Wyman serves on CGA’s 811 committee. The 811 number was first designated in the Pipeline Safety Improvement Act of 2002.
Many states have one-call centers, but they are not as effective as they should be, officials say. “About 280,000, or 40%, of these damages didn’t have calls made to the state’s one-call center,” says CGA President Robert Kipp. “We realized people couldn’t find the number, didn’t know about it, thought it cost money, or didn’t want to wait the 48- to 72-hour wait period. We want the Website, public outreach meetings and advertising campaign to get people to call.”

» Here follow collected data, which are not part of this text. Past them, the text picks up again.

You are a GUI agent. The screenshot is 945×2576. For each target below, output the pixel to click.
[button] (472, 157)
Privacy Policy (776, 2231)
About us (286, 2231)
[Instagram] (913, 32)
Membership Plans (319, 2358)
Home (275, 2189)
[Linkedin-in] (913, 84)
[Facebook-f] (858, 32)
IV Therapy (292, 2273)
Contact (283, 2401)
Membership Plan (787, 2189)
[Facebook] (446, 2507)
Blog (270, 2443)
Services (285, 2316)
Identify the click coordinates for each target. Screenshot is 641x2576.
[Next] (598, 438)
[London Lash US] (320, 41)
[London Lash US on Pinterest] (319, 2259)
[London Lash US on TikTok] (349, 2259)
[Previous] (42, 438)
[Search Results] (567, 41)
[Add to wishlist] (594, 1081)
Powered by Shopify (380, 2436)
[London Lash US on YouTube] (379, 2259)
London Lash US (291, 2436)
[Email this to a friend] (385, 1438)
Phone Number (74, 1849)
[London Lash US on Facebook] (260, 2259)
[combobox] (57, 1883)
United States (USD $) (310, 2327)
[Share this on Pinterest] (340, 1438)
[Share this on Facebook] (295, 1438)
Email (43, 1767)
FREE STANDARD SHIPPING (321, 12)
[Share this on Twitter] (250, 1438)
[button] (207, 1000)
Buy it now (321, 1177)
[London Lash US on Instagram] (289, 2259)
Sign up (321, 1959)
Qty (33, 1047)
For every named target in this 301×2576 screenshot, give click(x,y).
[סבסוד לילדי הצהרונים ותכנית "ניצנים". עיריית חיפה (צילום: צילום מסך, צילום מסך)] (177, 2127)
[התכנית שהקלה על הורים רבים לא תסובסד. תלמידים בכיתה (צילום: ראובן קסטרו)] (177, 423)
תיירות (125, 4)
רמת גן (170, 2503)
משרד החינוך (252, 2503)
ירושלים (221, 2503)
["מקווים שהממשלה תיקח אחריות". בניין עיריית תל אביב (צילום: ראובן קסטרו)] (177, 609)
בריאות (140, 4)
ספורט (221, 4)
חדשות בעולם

Site resources include a national map with phone numbers of state one-call centers and their Websites. When the 811 number becomes active, information from callers will be directed to local centers, which will notify local utilities. Those utilities then will map and define lines and routes for free.
“The call center looks into the computer system, maps the site to see who has facilities such as sewer or gas, the information pops up on screen and notifications are sent to these companies,” says Kipp.